Selon l’Association BPCO, cette maladie grave est la grande oubliée de la future Loi de Santé Publique, pourtant basée sur la prévention. En effet, les facteurs de risque de la BPCO sont bien connus et « relativement faciles à prévenir ». Il s’agit en premier lieu du tabagisme. Parmi les autres facteurs : les expositions à la pollution atmosphérique et professionnelle.

La BPCO touche près de 4 millions de Français et tue chaque année 17.500 personnes, soit 4 fois plus que les accidents de la route !

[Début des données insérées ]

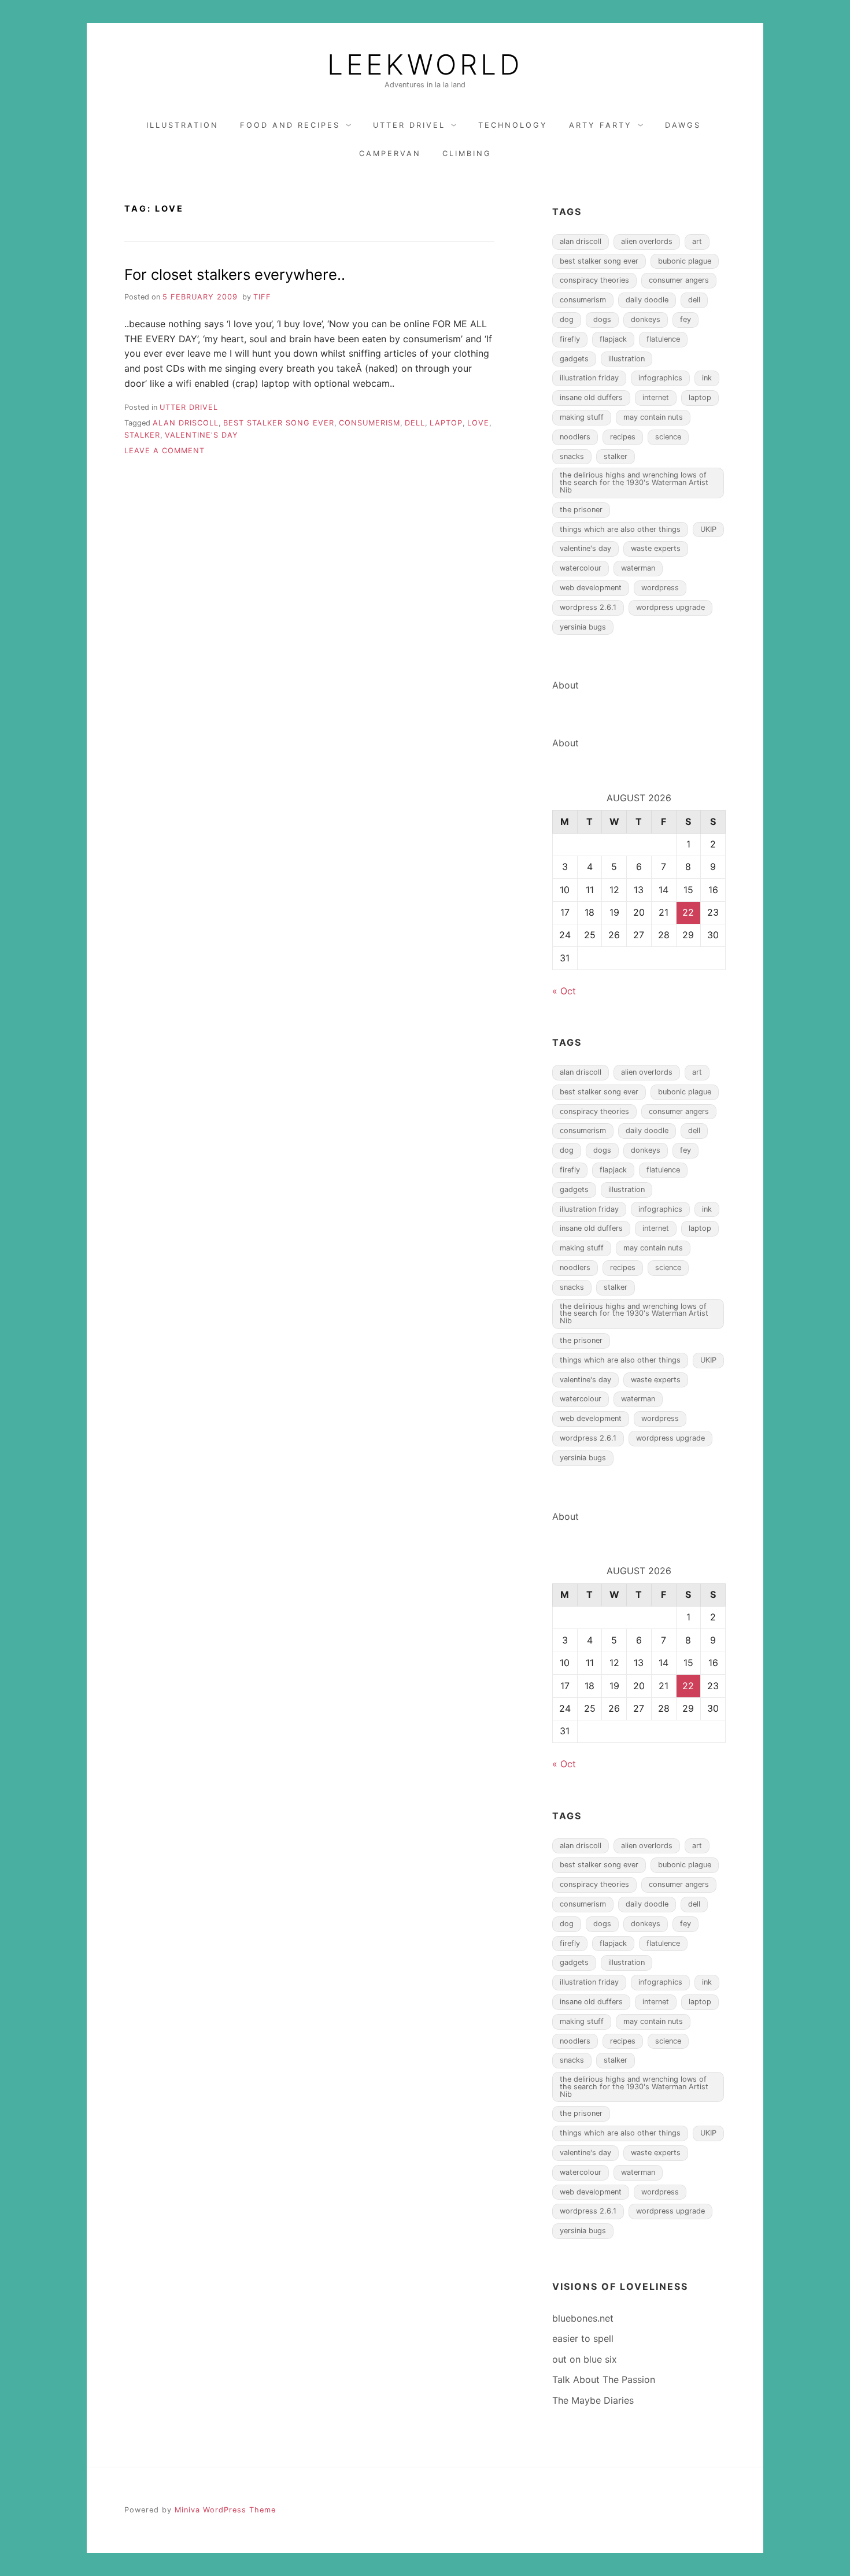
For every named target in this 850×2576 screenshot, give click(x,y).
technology (513, 125)
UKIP (708, 529)
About (565, 685)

En l’absence de toute considération, la BPCO « continue de progresser dans le silence ». C’est ainsi que la majorité des cas ne sont ni dépistés ni traités : « plus de 2 malades sur 3 ne sont pas diagnostiqués ». D’ailleurs, selon une enquête menée à l’occasion de la Journée mondiale de la pneumonie, « seul un Français sur cinq en a déjà entendu parler ! ».

Comment diagnostique-t-on la BPCO ?

C’est extrêmement simple : il suffit de consulter son médecin, lequel peut réaliser lui-même une mesure du souffle à l’aide d’un petit appareil. À défaut, il peut recommander de prendre contact avec un confrère pneumologue.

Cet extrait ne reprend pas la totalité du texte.